Gegen jeden
Widerstand

von Bernard Schmid

Illustration: Ūla Šveikauskaitė

Auch monatelange Proteste konnten die Pensionsreform in Frankreich nicht verhindern. Präsident Emmanuel Macron hat die Kapitalinteressen erst einmal befriedigt, doch das Land kommt nicht zur Ruhe.


2601 wörter
~11 minuten

Verabschiedet, angenommen, vom Verfassungsgericht abgesegnet und seit dem 15. April dieses Jahres auch im Amtsblatt Journal officiel veröffentlicht: Zumindest formal ist die französische Pensionsreform damit »durch«. Ein Großteil der Franzosen aber lehnt das Gesetzeswerk von Staatspräsident Emmanuel Macron weiter ab.

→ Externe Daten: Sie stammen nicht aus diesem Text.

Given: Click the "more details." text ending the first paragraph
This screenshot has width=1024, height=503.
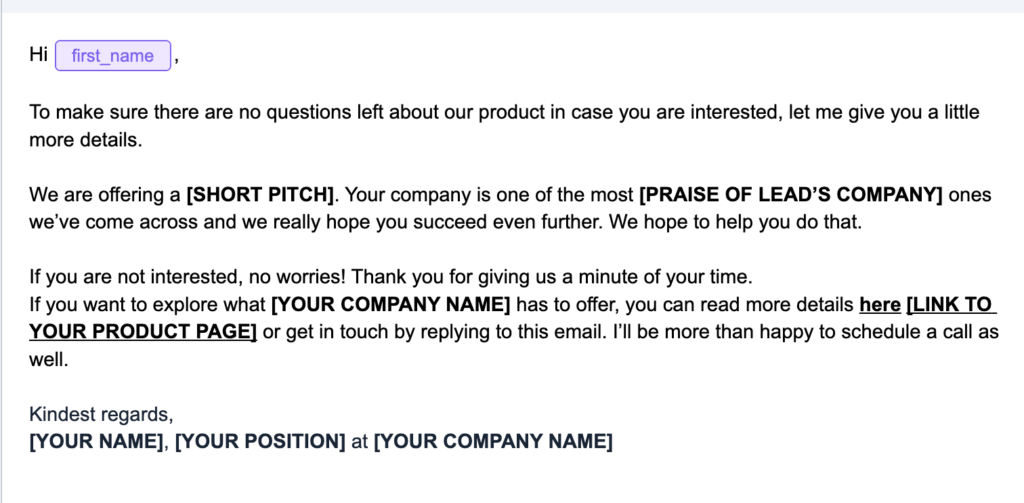Looking at the screenshot, I should pyautogui.click(x=86, y=140).
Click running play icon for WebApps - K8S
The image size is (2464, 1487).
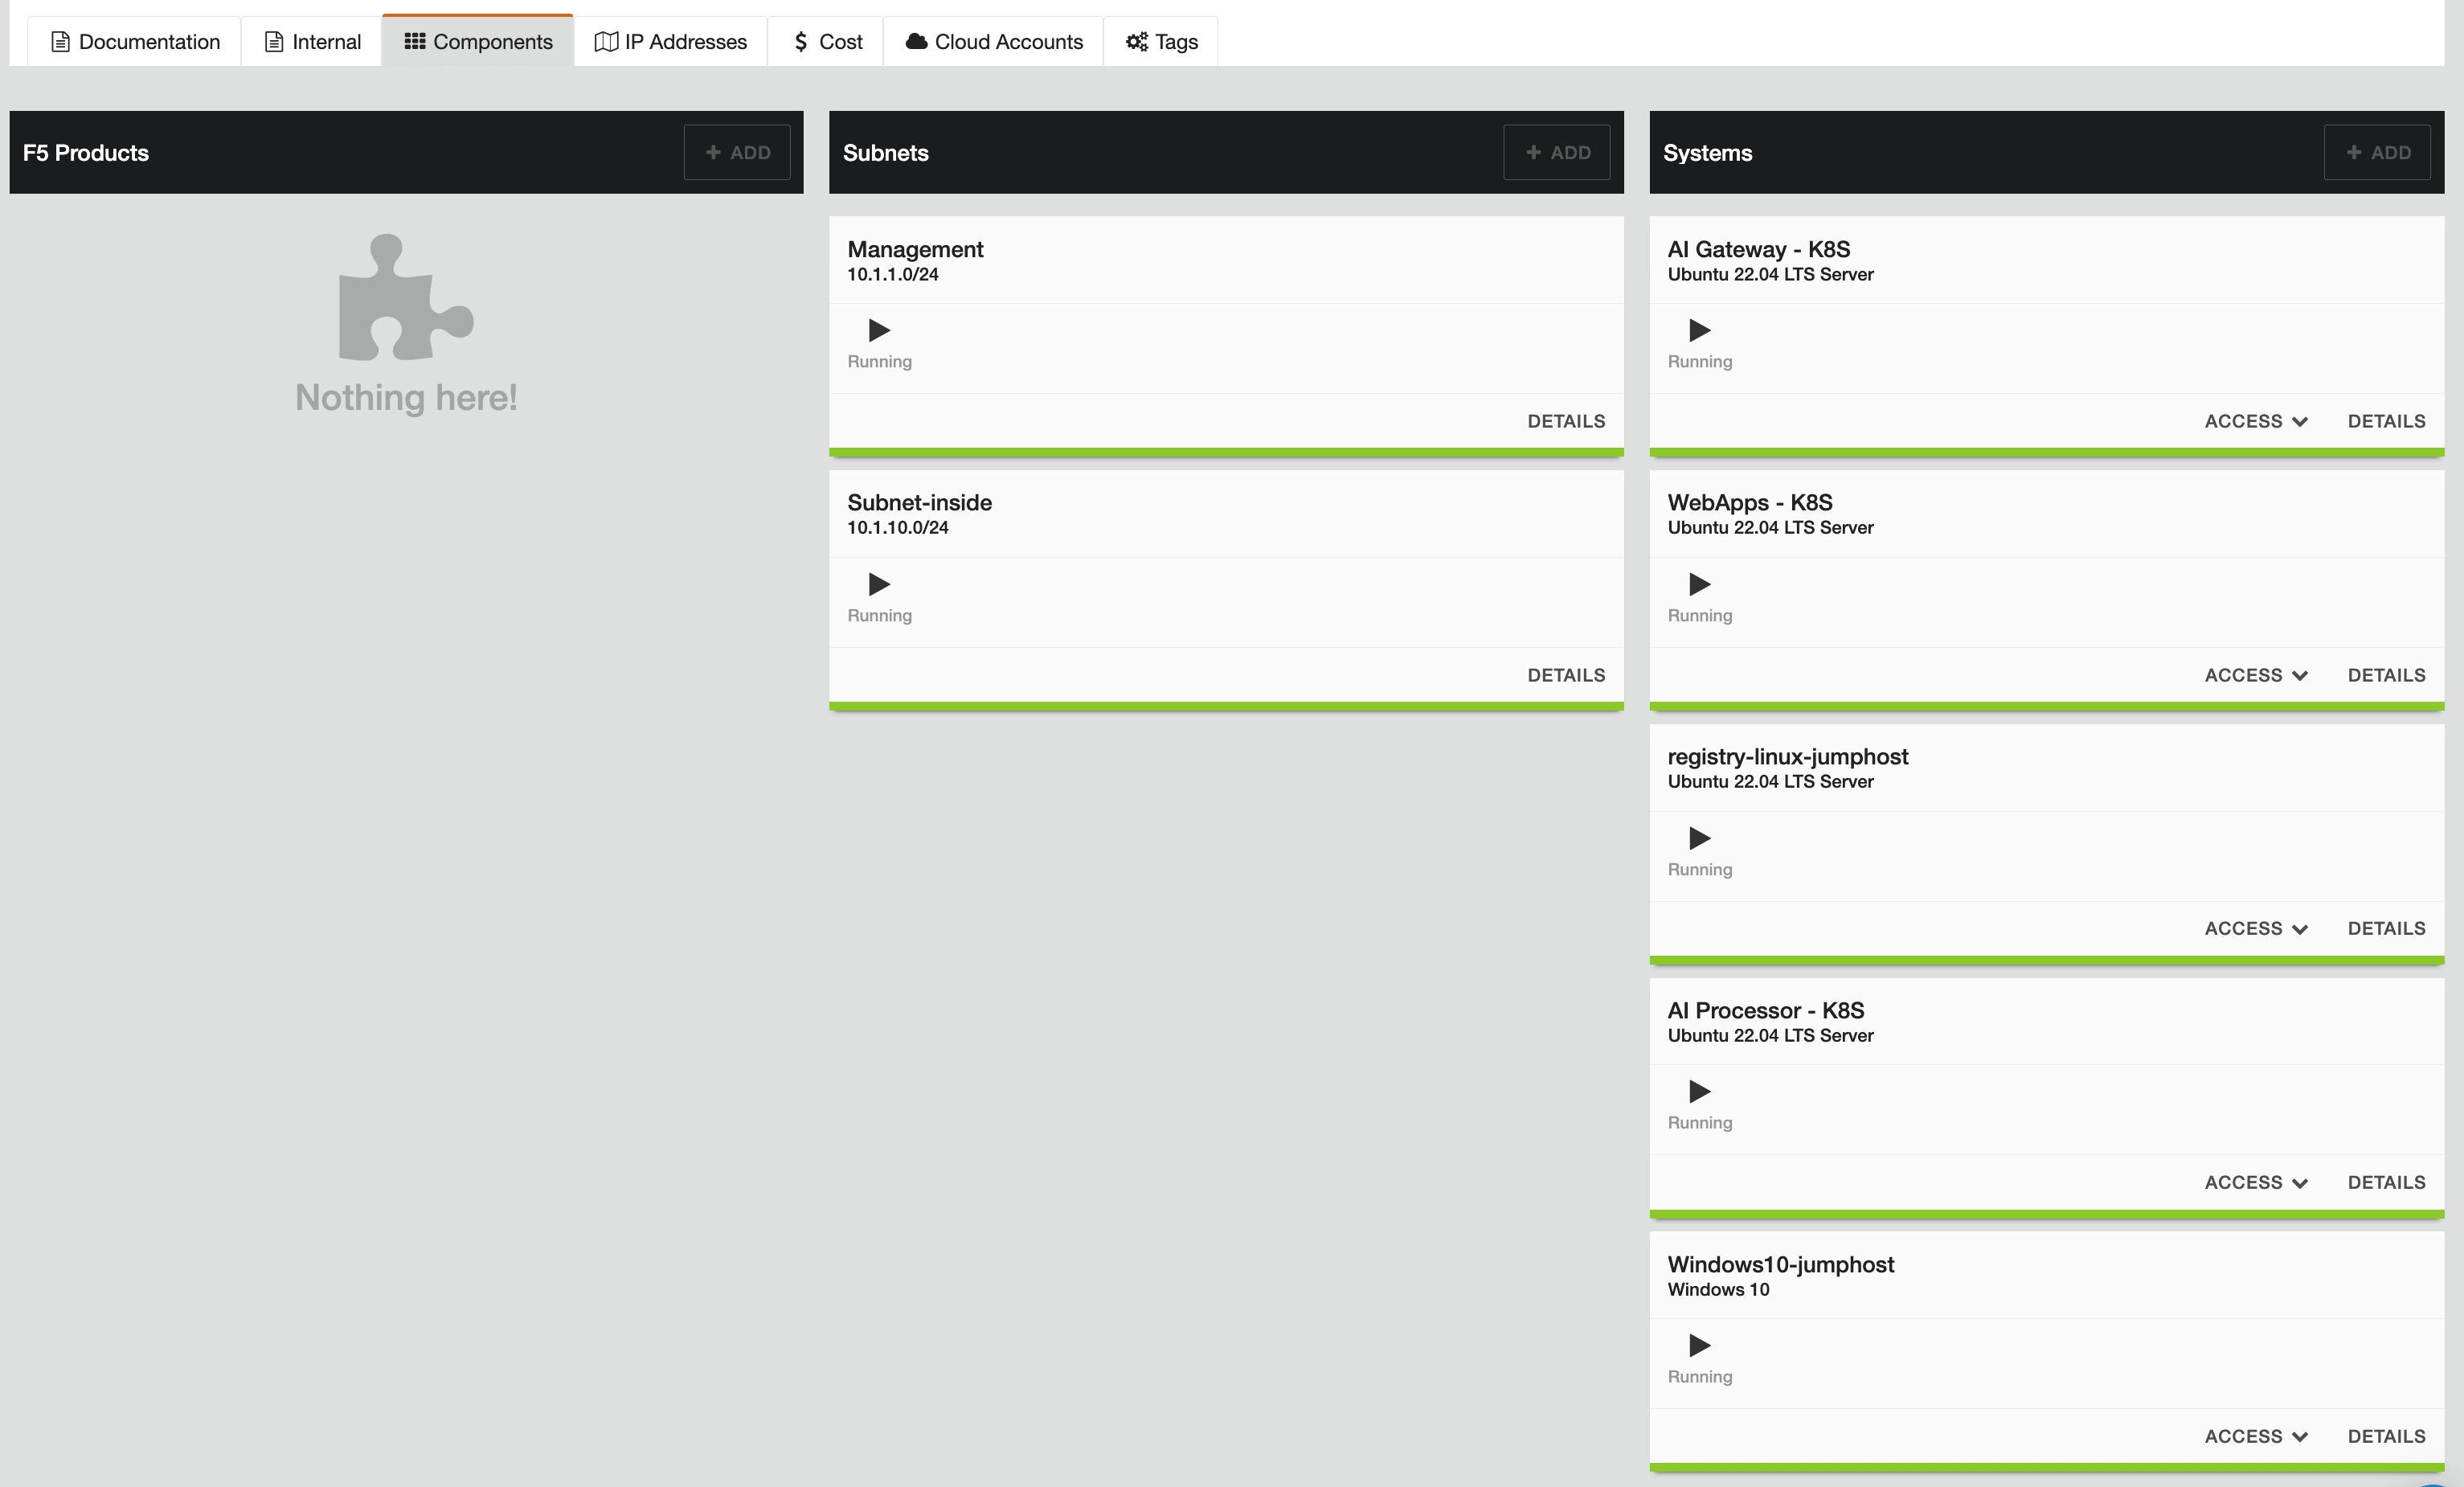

Laut Umfragen sind 60 bis 70 Prozent der Bevölkerung gegen die Reform, unter den abhängig Beschäftigten steigt die Ablehnung sogar auf Werte um die 90 Prozent.

Als Macron am Abend des 17. April eine TV-Ansprache hielt, in der er seinen Willen bekundete, nunmehr »das Blatt zu wenden«, ein neues innenpolitisches Kapitel aufzuschlagen und die Debatte über diese Reform doch bitte schön als erledigt zu betrachten, flammten sogleich neue Proteste auf – mit leicht verändertem Charakter. Standen im Jänner und Februar 2023 noch eher von den Gewerkschaftsverbänden ausgerufene Demonstrationen mit Massenbeteiligung im Vordergrund und im März punktuelle Streiks in einigen Sektoren (Eisenbahn, Raffinerien), so prägten zuletzt mehr oder minder spontane lokale Proteste das Bild. Es begann an besagtem Tag der Fernsehansprache Macrons: Anstatt auf die Bildschirme zu starren, strömten Tausende von Menschen auf die Straßen und Plätze, um auf Kochtöpfe und Pfannen zu schlagen und mit dem Lärm die Übertragung zu übertönen. Die Ansage lautete: Wir hören dir nicht zu, wir erfahren ohnehin nichts Interessantes dabei. Seitdem ist jeder – zumindest jeder angekündigte – Präsidenten- oder Ministerbesuch von Lärm und Tumult geprägt. Macron verließ etwa die Stadt Vendôme westlich von Paris Ende April fluchtartig im Helikopter, anstatt wie geplant ein Bad in der Menge zu nehmen. Am 8. Mai war er zu Besuch in Lyon für eine Gedenkfeier, dort versammelten sich rund 5.000 Menschen für eine Demonstration gegen ihn. Unterdessen stufte die Rating-Agentur Fitch in den letzten Apriltagen die Bonität des französischen Staates um eine Stufe auf »AA-« herunter. Offensichtlich rechnet man bei Fitch mit länger anhaltenden, womöglich ausufernden Protesten.